No cabe en la cabeza que se lo dieran a Arafat o Kissinguer y que ahora lo otorguen a Obama para incentivar su talante pacifista. Increíble. El camelo está servido. Los Nobel han ido bajando en calidad, tanto es así que la mayor parte de premiados pasan al olvido tras la gloria efímera. Algunos no, algunos como la madre Teresa de Calcuta lo tenían bien merecido. Y además su dinero sirvió para seguir mejorando una porción del mundo que corresponde a su obra. Pero a Obama le ha caído la lotería dos veces, primero con la presidencia de EEUU y ahora también con el Nobel. Digo yo si se lo habrán dado para que se anime a finalizar el conflicto en Irak y la porquería de Afganistán. Incluso puede que sea un guiño para que legisle medidas contra la industria armamentista de su país.

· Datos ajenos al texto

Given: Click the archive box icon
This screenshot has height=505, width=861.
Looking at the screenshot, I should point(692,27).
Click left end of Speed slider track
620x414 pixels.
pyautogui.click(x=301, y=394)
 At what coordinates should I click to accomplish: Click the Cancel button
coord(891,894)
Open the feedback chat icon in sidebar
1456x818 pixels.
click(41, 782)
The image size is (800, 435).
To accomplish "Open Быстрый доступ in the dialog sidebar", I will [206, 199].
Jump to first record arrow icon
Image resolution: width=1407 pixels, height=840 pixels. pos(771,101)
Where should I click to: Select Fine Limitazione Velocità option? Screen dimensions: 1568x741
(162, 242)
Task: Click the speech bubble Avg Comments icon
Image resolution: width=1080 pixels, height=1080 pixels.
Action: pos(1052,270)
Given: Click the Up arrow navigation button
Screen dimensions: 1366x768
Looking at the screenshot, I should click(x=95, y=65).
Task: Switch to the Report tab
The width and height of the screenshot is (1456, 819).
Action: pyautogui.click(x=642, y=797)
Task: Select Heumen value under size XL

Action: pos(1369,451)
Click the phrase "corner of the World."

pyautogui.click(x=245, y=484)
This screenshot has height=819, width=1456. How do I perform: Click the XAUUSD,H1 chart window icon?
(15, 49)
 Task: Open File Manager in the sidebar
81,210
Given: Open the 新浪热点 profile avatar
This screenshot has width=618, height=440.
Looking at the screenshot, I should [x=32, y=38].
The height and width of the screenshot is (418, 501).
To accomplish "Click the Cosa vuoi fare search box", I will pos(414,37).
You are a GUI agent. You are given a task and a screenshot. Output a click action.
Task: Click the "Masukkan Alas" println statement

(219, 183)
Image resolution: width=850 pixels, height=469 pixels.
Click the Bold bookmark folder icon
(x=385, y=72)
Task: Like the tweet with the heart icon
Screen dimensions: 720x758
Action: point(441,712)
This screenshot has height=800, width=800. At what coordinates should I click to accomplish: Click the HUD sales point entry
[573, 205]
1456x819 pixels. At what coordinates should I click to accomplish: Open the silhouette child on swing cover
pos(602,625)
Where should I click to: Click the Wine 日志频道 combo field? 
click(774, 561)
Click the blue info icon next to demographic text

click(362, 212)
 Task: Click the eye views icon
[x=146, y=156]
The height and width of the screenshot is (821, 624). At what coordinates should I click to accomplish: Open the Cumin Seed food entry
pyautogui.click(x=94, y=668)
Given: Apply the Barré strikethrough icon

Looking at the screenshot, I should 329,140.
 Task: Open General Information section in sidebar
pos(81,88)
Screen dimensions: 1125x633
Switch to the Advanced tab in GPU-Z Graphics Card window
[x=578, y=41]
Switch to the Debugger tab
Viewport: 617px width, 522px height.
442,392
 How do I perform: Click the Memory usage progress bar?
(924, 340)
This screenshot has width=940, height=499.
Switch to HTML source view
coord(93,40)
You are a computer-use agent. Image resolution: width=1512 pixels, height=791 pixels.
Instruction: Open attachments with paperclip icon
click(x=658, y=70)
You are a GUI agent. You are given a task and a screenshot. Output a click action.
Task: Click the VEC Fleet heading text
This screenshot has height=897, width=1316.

Los magnates de las finanzas también han tenido su momento de gloria, ahí está el fabricante de cacahuetes Carter, que al menos era ex presidente, hubo un poquito de disimulo. Pero con esta venta de favores al por mayor, una ya no sabe que se propone la Fundación Nobel. El prestigio de un premio por la paz debería de ser algo más serio. Parece un regalo más al candidato promesa de los demócratas. Que de momento pasa también por horas bajas. Seguramente por eso nuestro Zapatero se ha apresurado a hacerse la foto de rigor sin sus retoños góticos, no vayamos a liarla otra vez.
Vamos que es todo un enredo de comedia de interés. No me valen los brindis al sol, ni la fabulosa retórica de los políticos. En mi tierra son habichuelas contadas las que interesan. Aquí para llegar a la Real Academia te lo tienes que currar, además de gozar de un considerable puñado de buenos amigos. Pero si seguimos el evento noruego, podemos hacer contribuciones más sonadas y rigurosas, podríamos otorgar el de Literatura al creador de Mortadelo y Filemón, como aportación cultural relevante de los últimos decenios. Porque al fin y al cabo el Cómic también tiene algo de literatura. Yo por mi parte voto a Quino, el creador de Mafalda, por su contribución a elevar el nivel de inteligencia del ciudadano medio. Me parece todo un logro.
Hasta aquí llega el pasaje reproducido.